Frodo sensing the changes
Nurta blessing the burial ground
Rod many heartfelt feelings and thoughts of space and time
Me on the deck of the home we built in 2015, oriented in alignment with the chakras of the land.
Dear Jill, Oh my, your heart and my heart have definitely had a kindred spirit connection and it means so much to me that you are open to my exploration of these deep emotional and spiritual concepts. The process of writing them is therapeutic for my heart and soul and it others like you can embrace the love with which I share, it is the most profound gift to me. My liquid Gratitude flows back to you.
~ Kim
Dear Kim, your phenomenal gift of sharing in so many ways gifts our hearts with a comfort and Love beyond words. While the words on my laptop are blurred due to the liquid Gratitude and Love flowing down my face, each one engraves on my heart a radiance so pure and absolute that my, yours and all of our grief is wrapped in wings of Grace. Deepest condolences for your physical loss and many blessings for your new chapter.
Kim,
Your story of Laddie, Mystico, Darma, the hawk, & deer was so touching, beautiful, & poignant. I prayed for you that day at the time of their passing.
(L & M)
My memories of my beloved Spirit (who crossed over 6/8/08) are as strong & loving as ever. He was my last horse to own, but not the last I rode. His ashes are with me now in a special place in my home , under 2 of your paintings.
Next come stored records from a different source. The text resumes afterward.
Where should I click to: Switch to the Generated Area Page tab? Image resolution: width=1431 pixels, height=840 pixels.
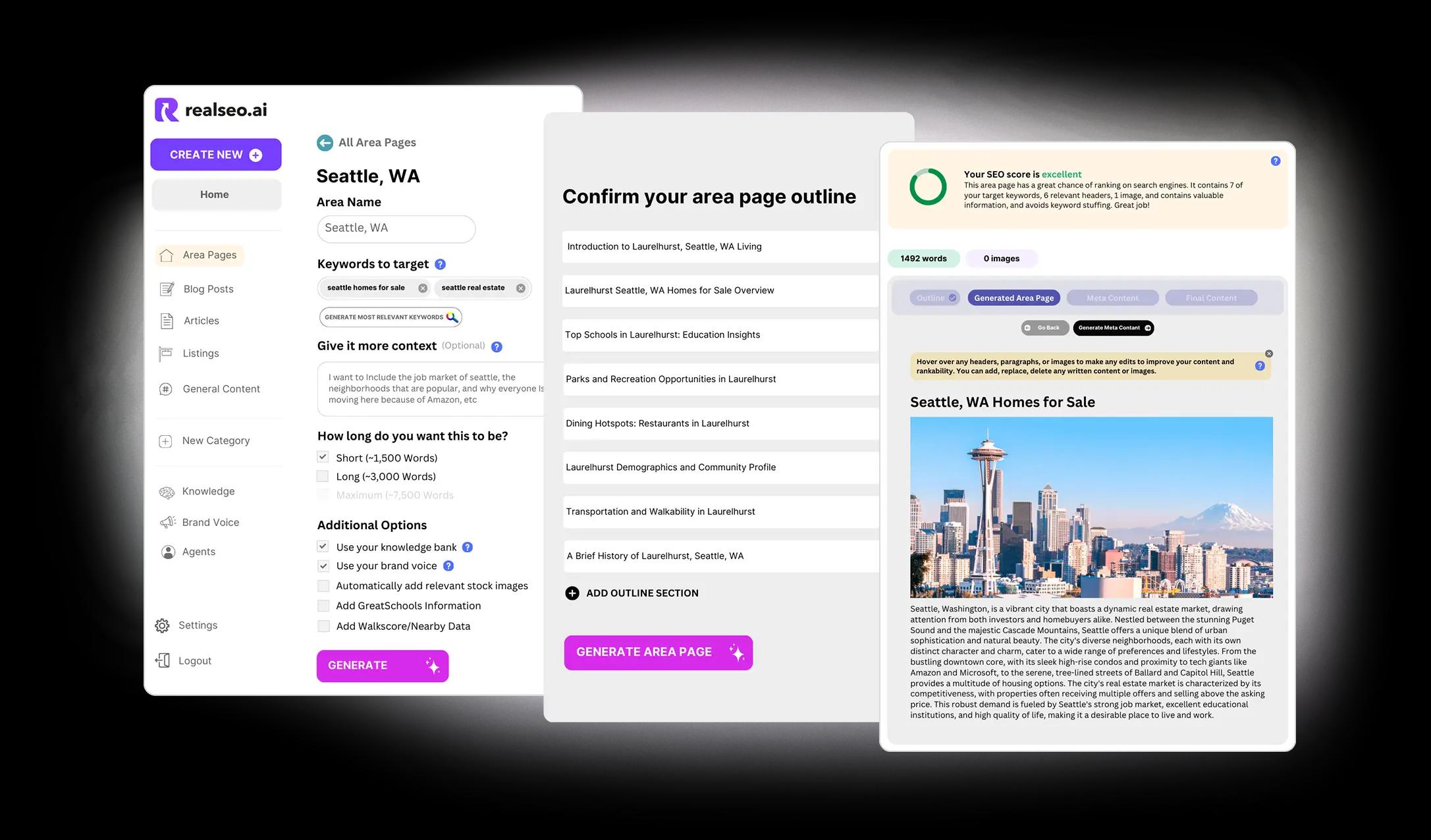pos(1013,297)
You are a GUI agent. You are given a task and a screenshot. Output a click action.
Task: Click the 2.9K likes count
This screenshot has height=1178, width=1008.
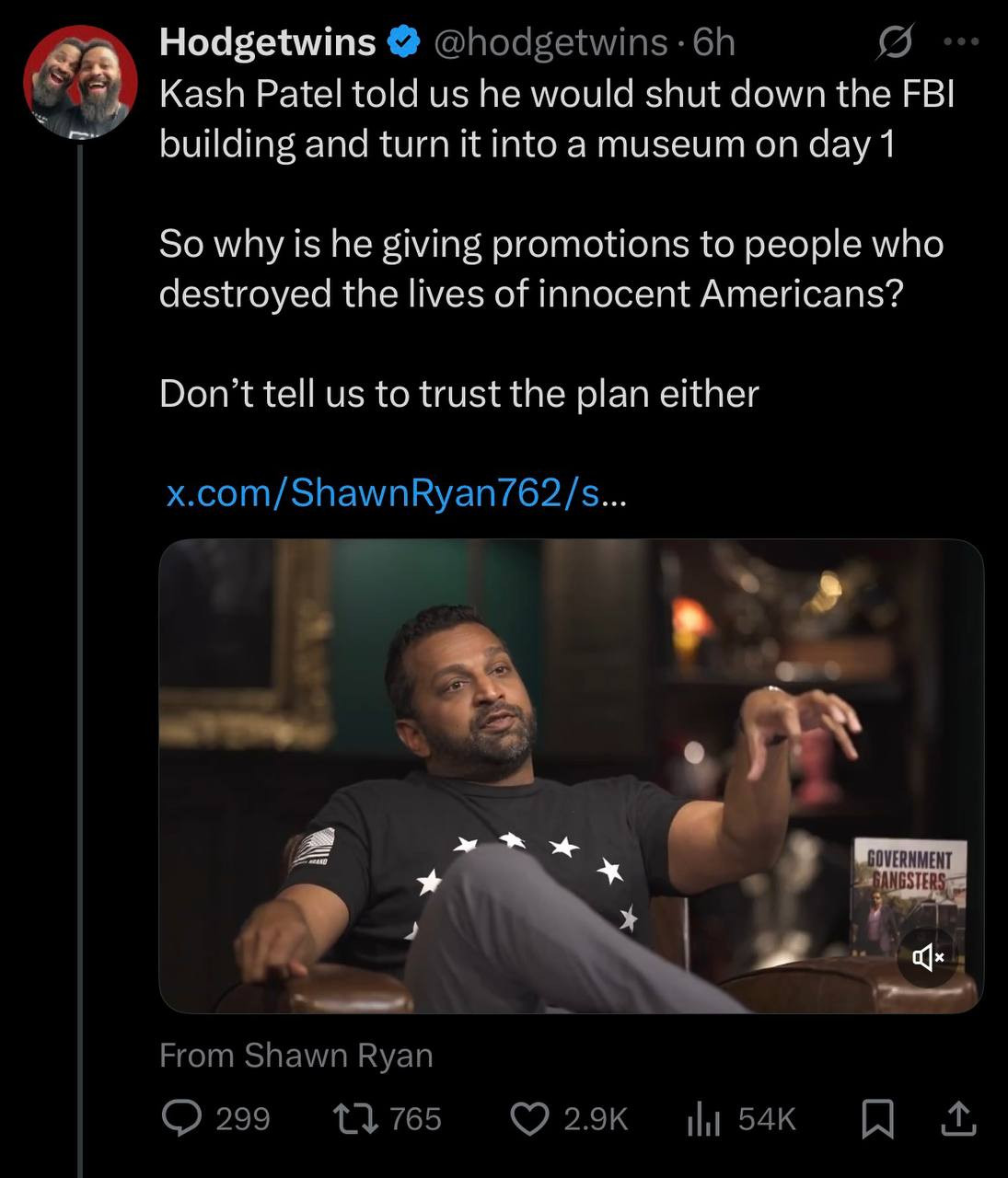(x=595, y=1118)
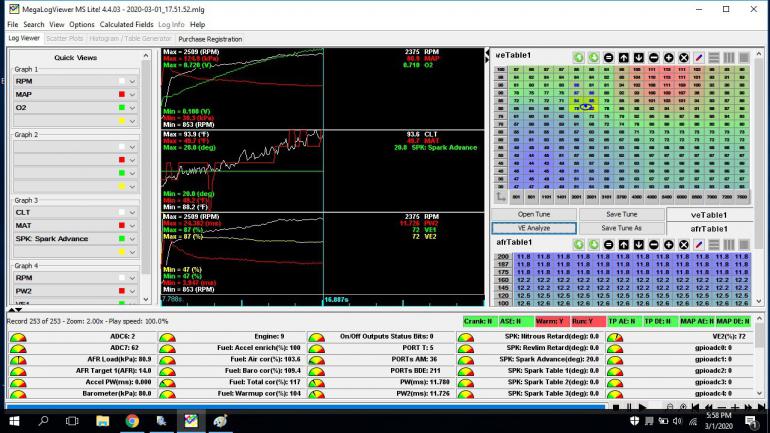This screenshot has width=770, height=433.
Task: Click the down arrow icon in veTable1 toolbar
Action: tap(638, 58)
You will feel their presence & spirits daily……which will help in healing. Grief IS the price we pay for love. But much sadder & worse is to never have loved.
Perhaps an inspiration will come to you…
Kim,
Your Love sharings are a blessing to us all! Your expression of life touches the core, the essence of the love we all are. May you keep receiving the love you send....With deepest heartfelt gratitude for you! May we Keep on the path together home. Namaste
I can't read this, because I've lived through a similar scenario on October 8, 2008, and the images and memories of that time remain forever fresh in my mind. My thoughts are with you.